__Task to carry out__:
Beginning with the first line of the data below, reproduce every line unchanged, ending with the line that holds "Task: Click the user".
── Entries provided
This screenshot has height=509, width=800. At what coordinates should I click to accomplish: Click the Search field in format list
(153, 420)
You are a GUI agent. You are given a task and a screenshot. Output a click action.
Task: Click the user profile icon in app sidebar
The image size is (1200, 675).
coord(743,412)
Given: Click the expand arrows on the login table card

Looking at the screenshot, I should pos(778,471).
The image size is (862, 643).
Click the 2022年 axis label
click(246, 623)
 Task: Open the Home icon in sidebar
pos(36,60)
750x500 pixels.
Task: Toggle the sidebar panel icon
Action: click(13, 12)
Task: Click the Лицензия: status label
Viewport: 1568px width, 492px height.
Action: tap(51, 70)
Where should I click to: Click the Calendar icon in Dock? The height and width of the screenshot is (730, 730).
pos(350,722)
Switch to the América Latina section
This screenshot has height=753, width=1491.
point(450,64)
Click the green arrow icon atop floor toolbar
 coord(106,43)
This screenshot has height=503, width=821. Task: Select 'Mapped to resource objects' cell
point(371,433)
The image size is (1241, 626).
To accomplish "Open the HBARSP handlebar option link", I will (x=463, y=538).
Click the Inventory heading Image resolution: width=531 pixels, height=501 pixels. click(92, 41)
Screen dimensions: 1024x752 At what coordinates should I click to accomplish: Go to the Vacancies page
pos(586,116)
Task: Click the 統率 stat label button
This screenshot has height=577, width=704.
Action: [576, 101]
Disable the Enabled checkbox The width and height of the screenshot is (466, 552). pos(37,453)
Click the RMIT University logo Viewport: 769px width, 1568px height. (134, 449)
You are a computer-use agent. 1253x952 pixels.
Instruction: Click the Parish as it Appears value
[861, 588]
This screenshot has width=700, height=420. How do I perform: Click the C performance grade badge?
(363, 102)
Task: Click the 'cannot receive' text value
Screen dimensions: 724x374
────
__Answer to this problem__:
This screenshot has height=509, width=800. At what coordinates should I click to accomplish: Click the Search field in format list
(153, 420)
You are a GUI agent. You are given a task and a screenshot. Output a click action.
Task: Click the user profile icon in app sidebar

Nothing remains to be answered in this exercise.